Objective Under global climate change, water scarcity has emerged as a major constraint on traditional rice production, prompting the increasing adoption of dry direct-seeded rice (DDSR) as a key cultivation system. However, one of the primary challenges in direct sowing is poor seedling emergence, particularly under deep-sowing conditions where seedlings struggle to penetrate the soil surface. Therefore, screening for DDSR germplasm resources and revealing the adaptative mechanisms of key traits has become crucial for breeding improved DDSR cultivars.
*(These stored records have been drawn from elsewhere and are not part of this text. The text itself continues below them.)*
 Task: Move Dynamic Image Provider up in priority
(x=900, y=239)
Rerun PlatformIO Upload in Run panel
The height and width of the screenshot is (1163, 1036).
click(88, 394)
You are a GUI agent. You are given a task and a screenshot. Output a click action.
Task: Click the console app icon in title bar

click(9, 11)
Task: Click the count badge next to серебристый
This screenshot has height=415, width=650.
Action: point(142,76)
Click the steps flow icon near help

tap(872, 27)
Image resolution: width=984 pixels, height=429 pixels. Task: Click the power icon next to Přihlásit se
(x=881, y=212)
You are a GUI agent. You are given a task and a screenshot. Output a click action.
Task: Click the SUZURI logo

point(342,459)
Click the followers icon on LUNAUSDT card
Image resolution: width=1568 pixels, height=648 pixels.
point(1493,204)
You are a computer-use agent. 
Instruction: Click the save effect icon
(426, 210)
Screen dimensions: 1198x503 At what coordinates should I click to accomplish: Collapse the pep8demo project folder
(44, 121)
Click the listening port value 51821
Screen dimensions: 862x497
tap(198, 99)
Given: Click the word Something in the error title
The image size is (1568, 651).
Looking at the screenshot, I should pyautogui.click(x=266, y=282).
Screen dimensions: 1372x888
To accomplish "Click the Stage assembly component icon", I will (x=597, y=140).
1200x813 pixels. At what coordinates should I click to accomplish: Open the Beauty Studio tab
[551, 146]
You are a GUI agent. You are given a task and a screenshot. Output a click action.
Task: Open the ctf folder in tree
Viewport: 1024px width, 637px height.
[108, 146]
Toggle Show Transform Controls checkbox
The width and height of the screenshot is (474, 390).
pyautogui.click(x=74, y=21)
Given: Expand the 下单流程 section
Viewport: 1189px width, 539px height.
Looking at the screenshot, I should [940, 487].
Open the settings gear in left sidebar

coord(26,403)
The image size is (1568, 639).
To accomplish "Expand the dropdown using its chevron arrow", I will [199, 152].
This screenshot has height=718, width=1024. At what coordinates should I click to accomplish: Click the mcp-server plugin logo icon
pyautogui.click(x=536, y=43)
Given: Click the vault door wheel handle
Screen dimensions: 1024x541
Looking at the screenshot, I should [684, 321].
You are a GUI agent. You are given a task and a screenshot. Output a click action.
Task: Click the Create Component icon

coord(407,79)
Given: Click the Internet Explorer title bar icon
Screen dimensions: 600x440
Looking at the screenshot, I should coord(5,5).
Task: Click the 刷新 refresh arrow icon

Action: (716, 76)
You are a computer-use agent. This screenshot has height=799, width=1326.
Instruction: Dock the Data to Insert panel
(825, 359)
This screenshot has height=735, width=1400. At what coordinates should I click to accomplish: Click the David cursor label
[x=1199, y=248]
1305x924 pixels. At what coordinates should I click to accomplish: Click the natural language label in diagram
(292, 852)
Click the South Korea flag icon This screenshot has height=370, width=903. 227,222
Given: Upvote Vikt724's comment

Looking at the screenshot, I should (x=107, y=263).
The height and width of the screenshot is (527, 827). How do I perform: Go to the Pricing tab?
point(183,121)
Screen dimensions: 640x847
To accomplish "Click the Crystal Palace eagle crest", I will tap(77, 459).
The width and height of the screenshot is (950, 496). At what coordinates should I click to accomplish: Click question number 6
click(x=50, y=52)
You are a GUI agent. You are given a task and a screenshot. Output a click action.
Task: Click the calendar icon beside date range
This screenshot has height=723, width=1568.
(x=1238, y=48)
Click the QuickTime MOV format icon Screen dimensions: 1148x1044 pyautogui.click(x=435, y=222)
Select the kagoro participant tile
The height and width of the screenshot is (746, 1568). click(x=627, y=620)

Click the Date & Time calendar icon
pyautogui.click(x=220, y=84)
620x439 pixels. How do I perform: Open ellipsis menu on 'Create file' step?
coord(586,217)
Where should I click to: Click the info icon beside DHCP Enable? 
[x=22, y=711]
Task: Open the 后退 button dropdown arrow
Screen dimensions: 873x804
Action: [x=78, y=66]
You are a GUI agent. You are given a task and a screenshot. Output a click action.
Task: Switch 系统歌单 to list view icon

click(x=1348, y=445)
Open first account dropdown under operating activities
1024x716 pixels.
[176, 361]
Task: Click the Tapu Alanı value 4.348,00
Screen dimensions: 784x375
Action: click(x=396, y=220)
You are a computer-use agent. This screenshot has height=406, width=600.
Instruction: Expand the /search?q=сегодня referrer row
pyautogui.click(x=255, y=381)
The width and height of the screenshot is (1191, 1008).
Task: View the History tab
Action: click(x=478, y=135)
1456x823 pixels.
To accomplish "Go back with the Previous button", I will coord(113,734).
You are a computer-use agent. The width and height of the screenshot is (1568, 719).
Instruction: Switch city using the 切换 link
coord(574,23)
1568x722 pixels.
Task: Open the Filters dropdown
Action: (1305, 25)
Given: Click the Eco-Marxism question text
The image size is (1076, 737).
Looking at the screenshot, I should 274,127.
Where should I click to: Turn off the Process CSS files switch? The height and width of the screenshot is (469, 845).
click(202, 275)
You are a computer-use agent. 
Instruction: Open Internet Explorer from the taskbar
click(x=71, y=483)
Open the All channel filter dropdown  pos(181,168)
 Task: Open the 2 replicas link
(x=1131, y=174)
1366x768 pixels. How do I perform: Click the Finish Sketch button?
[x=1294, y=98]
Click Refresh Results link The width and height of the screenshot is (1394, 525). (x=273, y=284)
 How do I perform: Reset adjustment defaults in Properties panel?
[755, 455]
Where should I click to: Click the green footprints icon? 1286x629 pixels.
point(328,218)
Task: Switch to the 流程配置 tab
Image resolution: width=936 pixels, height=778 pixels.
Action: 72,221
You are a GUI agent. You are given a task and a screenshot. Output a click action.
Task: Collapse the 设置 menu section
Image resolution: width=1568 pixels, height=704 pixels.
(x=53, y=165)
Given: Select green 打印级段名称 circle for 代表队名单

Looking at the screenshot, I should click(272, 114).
Method Four deep-sowing-tolerant upland rice varieties (‘Liandaogu’ ‘Luyin 46’ ‘Milihaotu’ and ‘Aihongzhi’) and four non-tolerant lowland rice varieties (‘Suijing 15’ ‘IR64’ ‘Huanghuazhan’ and ‘Zhonghua 11’) were evaluated under 8 cm deep-sowing conditions to assess key agronomic traits such as the coleoptile length, mesocotyl length, shoot length, and root length, along with cytological characteristics and relevant physiological indicators.

Result The deep-sowing-tolerant varieties exhibited significantly longer coleoptiles than their non-tolerant counterparts, with a highly significant positive correlation between coleoptile length and shoot length (r = 0.441, P < 0.01), reflecting enhanced soil penetration capacity. Paraffin sectioning revealed distinct coleoptile cellular dynamics during emergence, and tolerant varieties suppressed lateral cell expansion in the apical region while promoting longitudinal cell elongation in the basal region, resulting in a slender, elongated structure that effectively reduced mechanical resistance. Physiological and biochemical analyses further demonstrated that tolerant genotypes maintained higher levels of soluble sugars and total proteins, exhibited elevated activities of antioxidant enzymes (SOD, CAT, and POD), and accumulated lower levels of reactive oxygen species (H₂O₂, O₂^·−), collectively contributing to improved stress resilience under deep-sowing conditions.

Conclusion This study preliminarily reveals dynamic physiological and cytological changes in the upland rice coleoptile in response to deep direct sowing, providing an in-depth analysis of physiological mechanisms underlying deep-seed tolerance. It offers a theoretical basis for identifying and utilizing key traits in direct-seeded rice breeding.